I don't intend to mix DC and DCC on the same track....for tbe reasons stated above and because the reduction in power to the DCC trains when a DC is on the track is awful.


- netgeist


----------



## DonR (Oct 18, 2012)

You can control up to 9 DCC locos with your Bachmann EZ system.
They claim that you can run a DC loco by using #10, but
I would not do it.

Yes, you could run two trains at the
same time with your DC power pack but both
would be doing exactly the same thing even
tho on separate tracks. Your power pack controls
the polarity and voltage on the track so no matter
how many locos is on the track they will all
run at the same time based on that. No problem
with having a turnout connect the two DC tracks.
No isolation required. Just do not connect
the DC track to your DCC layout thru a
turnout.

Don


----------



## Cycleops (Dec 6, 2014)

You can do that but you will have 'isolate' one train by putting it in a siding or run around loop which is protected by insulated frog points. In other words you can have two or even three trains on the same DC layout at the same time but only one 'in steam'.

If you're asking can I run a DC layout like a DCC one you can't.


----------



## netgeist (Mar 3, 2015)

Correct Don...my DCC and DC tracks will be completely separated. So for this conversation, I shouldn't have brought DCC into the equation. I just know that when you mentioned multiple trains on the same track, people recommend DCC. I have DCC but for me, never the twain shall meet. I just want to use my DC trains without replacing them with DCC versions right now.

So, I want to run multiple analog trains, same track, same controller. I'd use turnouts to keep them on seperate paths so they don't collide. Will that be a problem for the power pack or the speed of the analog trains?

- netgeist


----------



## DavefromMD (Jul 25, 2013)

It sounds like you are having a totally separate DC track and want to run 2 trains on the same track. Easily doable but you will have to wire the track with blocks. You power pack will easily handle 2 locomotives.

Blocks are sections of track isolated from each other by insulated (plastic) joiners. Each block is wired to a block controller. The block controller has switches that can turn the power on and off to the block. Your power pack is connected to the block controller.

The easiest method was already described. Have a passing siding as a block and your main line as a block. If you want to be more sophiticated, you can set your main up in 2 blocks or more and have additional track branch off track swithes for another block.

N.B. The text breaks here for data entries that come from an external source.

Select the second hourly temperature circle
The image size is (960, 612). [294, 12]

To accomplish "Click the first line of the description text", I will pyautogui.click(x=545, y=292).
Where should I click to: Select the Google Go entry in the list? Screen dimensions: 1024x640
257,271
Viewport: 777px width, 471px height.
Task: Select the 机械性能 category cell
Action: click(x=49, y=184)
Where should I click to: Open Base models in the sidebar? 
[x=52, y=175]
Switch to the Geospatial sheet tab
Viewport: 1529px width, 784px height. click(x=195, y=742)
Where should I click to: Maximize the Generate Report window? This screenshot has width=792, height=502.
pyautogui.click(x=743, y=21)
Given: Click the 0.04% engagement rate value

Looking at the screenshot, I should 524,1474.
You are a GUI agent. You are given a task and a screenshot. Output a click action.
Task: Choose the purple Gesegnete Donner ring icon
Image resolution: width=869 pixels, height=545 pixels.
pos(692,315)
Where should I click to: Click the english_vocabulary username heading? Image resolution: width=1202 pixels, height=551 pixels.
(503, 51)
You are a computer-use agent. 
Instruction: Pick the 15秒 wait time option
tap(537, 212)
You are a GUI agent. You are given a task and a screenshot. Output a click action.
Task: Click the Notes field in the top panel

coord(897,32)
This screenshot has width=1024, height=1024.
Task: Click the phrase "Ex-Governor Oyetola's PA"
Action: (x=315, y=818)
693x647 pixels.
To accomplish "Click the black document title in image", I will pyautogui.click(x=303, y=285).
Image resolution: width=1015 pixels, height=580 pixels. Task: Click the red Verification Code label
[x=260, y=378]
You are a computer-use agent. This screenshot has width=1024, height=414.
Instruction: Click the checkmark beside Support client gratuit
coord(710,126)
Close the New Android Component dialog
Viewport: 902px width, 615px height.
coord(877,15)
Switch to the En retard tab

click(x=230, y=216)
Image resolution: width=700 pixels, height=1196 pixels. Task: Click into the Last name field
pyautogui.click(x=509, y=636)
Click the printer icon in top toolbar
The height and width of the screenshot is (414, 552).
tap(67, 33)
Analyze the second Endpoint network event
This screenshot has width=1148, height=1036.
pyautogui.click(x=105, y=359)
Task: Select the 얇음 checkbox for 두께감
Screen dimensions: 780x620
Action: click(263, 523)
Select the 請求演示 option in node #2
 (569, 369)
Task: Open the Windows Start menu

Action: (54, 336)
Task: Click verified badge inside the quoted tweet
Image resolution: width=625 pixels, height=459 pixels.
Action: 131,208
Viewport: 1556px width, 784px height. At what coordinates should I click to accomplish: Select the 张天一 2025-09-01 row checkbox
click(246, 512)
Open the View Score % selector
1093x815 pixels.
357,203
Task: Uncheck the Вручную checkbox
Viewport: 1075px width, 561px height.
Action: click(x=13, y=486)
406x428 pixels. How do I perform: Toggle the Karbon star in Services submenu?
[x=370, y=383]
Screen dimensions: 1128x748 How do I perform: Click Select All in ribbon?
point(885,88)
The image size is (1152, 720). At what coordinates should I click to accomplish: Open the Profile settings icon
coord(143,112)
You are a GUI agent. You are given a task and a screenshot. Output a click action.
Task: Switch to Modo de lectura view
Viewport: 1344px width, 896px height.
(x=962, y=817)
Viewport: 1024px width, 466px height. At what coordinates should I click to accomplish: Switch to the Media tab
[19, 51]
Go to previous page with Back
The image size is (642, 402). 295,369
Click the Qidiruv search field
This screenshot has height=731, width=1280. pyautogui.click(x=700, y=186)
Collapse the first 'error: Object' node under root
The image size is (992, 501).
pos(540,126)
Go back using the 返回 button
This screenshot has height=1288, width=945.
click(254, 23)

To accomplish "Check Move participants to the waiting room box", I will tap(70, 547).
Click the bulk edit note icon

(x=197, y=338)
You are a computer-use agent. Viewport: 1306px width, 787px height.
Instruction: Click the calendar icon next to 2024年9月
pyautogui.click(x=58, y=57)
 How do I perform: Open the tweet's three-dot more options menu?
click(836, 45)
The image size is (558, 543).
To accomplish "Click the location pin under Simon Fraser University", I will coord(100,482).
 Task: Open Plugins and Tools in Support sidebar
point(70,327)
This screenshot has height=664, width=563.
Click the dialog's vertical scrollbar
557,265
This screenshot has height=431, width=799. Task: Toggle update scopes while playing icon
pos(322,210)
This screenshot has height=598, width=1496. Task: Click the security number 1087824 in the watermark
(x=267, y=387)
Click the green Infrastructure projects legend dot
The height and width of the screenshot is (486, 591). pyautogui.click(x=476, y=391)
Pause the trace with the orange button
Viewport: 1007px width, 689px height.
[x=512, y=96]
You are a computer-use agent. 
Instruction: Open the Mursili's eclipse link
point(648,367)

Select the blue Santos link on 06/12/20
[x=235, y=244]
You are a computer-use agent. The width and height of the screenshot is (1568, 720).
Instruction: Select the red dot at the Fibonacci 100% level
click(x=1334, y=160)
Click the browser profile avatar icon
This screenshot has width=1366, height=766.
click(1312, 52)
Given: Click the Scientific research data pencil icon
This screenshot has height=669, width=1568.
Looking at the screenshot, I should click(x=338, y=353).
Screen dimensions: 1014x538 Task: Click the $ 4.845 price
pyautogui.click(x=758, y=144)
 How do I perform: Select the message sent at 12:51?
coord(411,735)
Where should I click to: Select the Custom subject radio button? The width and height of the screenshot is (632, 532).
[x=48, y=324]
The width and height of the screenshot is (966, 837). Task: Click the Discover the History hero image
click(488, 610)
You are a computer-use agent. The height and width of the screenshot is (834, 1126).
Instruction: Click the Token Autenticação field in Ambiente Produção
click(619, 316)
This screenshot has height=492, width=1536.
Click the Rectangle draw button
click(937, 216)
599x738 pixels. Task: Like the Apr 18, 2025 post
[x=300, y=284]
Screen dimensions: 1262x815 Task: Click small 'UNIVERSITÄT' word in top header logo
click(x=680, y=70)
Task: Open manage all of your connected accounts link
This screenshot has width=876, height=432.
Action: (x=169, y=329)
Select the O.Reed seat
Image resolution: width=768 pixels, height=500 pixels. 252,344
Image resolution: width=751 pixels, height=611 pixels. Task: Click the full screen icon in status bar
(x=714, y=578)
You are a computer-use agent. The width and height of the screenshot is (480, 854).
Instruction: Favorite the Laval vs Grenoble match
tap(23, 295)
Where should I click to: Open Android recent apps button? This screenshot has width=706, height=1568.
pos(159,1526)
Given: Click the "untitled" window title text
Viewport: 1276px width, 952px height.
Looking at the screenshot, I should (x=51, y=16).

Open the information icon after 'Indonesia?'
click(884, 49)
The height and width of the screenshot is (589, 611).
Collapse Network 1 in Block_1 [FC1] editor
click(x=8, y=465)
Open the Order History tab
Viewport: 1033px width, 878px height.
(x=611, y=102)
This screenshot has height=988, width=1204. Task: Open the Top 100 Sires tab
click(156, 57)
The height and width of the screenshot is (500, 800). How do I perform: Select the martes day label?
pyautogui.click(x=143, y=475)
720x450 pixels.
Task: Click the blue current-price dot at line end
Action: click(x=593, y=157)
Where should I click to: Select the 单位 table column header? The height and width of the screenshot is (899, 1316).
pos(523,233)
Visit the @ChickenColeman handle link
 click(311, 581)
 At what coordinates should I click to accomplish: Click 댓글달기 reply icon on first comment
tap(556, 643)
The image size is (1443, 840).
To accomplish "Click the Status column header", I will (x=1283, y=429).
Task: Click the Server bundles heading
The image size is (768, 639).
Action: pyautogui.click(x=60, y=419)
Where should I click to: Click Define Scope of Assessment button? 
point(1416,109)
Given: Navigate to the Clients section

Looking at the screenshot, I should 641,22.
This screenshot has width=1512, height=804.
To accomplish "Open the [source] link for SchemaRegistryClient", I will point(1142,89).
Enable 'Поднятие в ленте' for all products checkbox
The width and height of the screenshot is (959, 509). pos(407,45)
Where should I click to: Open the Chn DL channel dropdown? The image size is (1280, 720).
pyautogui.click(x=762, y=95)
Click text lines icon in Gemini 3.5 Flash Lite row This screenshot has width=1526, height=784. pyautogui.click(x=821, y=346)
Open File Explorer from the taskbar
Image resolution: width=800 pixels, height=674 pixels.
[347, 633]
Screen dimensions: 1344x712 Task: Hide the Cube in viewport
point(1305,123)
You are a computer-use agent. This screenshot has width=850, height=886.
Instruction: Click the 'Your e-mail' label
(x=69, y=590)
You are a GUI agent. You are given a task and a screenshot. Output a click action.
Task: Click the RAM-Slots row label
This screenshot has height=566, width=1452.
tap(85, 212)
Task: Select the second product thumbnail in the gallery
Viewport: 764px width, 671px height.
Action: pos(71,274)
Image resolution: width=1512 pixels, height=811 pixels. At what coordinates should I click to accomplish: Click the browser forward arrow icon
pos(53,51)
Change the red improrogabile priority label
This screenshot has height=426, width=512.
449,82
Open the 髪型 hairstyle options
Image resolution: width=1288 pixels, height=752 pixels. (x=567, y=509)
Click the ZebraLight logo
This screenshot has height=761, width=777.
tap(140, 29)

Here's what I would do. Set up 2 blocks on your main line and a passing siding as a third block. This way you have the flexability to have both trains running on your main line and use the blocks to keep them separate (if one starts catching up, you stop it in block A while the other train continues in block B. For operational fun, set up your blocks such that you can stop one train while the other comes out of the passing siding. An Atlas 205 Connector is the simple and perfect block controller for this set up.


----------



## Cycleops (Dec 6, 2014)

With the greatest respect I don't think that the OP is now going to start getting into isolated blocks as he sounds like like he's just coming to terms with running trains. The electronics are simply going to be too complex. Don't forget, this is the very reason why DCC was made possible.


----------



## netgeist (Mar 3, 2015)

Cycleops for the win!

I am interested in learning about blocks - and all things related to the hobby - but can only comprehend so much at this time. So I am just going to replace the Bachmann Rail Chief BNSF GP40 with a seperately purchased Bachmann DCC BNSF GP40 and call it a day. I have enough track to run 3 DCC trains on linked tracks.



- netgeist


----------



## CTValleyRR (Jul 26, 2014)

It sounds to me like the OP wants to be able to run his two DC locomotives on a separate track from his DCC stuff, which will actually be 2 or more separate tracks so that the DC locos don't collide. It doesn't sound like he's trying to CONTROL them independently with block wiring, but let them both run at a given voltage and polarity. This will work fine.

For the OP though, I would ask if this situation is temporary or permanent -- in other words, do you intend to convert those two locos someday (I would). If not, I'd be curious as to why.


----------